きっと今、オスカルの脳裏をよぎっているのは、英雄史をはじめからとばさず読んでいると言った王太子の面影に違いない。
「こちらがムッシュウ・グランディエですか?」
突然、澄んだ瞳に見つめられて、アンドレはビクリと肩をふるわせた。
「そうです。アンドレ・グランディエ。オスカルの夫です。」
バルトリ侯が紹介した。
アンドレは丁寧に頭を下げた。
「あなたの奥方に家庭教師をお願いすることを、了解してくれますか?」
こちらもまた丁寧な口調だった。
「は…、はい。オスカルさえ承知ならば、わたくしに異存のあろうはずがありません。」
あえて、自分などの意向を尋ねてくれる男爵に、大人の心遣いを感じ、アンドレは感激した。
「では、ジャルジェ准将。あらためてお願いします。わたしに人としての、あるべき教育を授けて下さい。」
男爵は透き通るような薄い金髪の頭をちょこんとさげた。
「わたくしから、今更授けるべき人としてのありようなどないように思います。」
オスカルの言葉に男爵の顔色がさっと曇り、侯とアンドレも驚いてオスカルを見つめた。
「が、もし知識や、わたくしの得た見聞、あるいはまた教養などがありましたら、よろこんでお伝えいたしましょう。」
オスカルはきっぱりと言った。
「ありがとう。感謝します!」
少年の瞳がキラキラと輝いた。
気の早い侯爵が、すぐにクロティルドを呼び、話がまとまったことを告げた。
「まあまあ、よろしゅうございました。オスカル、よろしくお願いします。」
その口調から、小さな客人にクロティルドが深い同情を寄せていたことが伝わった。
高貴な血筋を引きながら、すでにこの歳で両親を亡くし、寄る辺なき身の上となった、素直で美しい少年である。
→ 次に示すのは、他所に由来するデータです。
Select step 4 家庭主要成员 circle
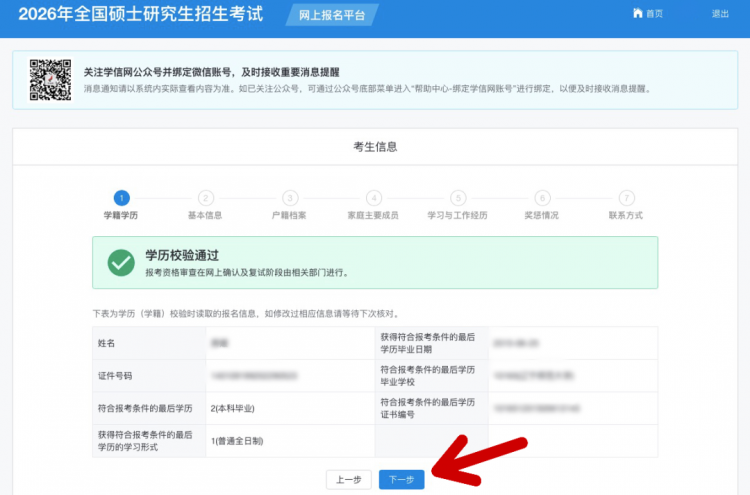(374, 198)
心優しきジャルジェ家の血を引く者ならば、到底無碍にできようはずもない。
アンドレにはそれが痛いほどわかった。
自分もまた、母亡き後、この優しさに包まれて育ったのだから…。
「当初はあなたたちのお屋敷に移っていただくことも考えたのですけれど、ちょっとお具合が芳しくないので、しばらくはオスカルがこちらに通ってくる形にいたしましょうね。それでよろしいですか?」
クロティルドの提案に全員がうなずいた。
どんぐり屋敷ははいはいする小さな天使たちで、とても落ち着いて勉強できる環境ではないし、また、急速な人口増であらたに客人を迎え入れる部屋もない。
週に二回ほどの頻度でオスカルがこちらに来るのが妥当だろうということになった。
初対面であるにもかかわらず、なぜかとても懐かしい気持ちになるのは、単に少年がアントワネットの血を受けているから、とか、亡き王太子にそっくりだからという理由だけではなさそうだ。
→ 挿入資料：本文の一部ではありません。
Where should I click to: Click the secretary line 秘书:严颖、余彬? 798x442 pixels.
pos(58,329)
彼が、この年にしてすでに身につけている透徹したまなざしが、オスカルとアンドレを惹きつけてやまないのだ。
それはおそらくバルトリ侯爵をここまで親身にさせたものと同じはずだ。
自身が望むと望まざるとに関わらず、否応なく与えられた環境の中で、懸命に心の均衡を保とうと努力する。
その姿勢が、こんなにも共感を呼ぶのだ。
周囲にいる人たちの中で、自分だけが違うと感じる時期。
誰もがそいうい時を過ごす。
そうして大人になっていく。
だが、ことさらに他人と違う立場を強いられる人がいる。
まだ誰よりも若く、そしてまたただ一人の女として近衛隊に配属されたオスカルがそうだった。
平民でありながら、宮廷に出入りを許されたアンドレがそうだった。
地方出身の身で、有力貴族の縁戚となり近衛連隊長に抜擢されたバルトリ侯爵がそうだった。
そして、南国ナポリの地で、イタリア人に囲まれながら、オーストリアとフランスの王家の血を引いて生まれ育った少年もそうだったのだ。
異邦人。
この場に集まった人々の共通項は、この一点だったのかもしれない。
同じ感覚を持ったものとして、彼らは年齢と性別を超えて互いを認め合った。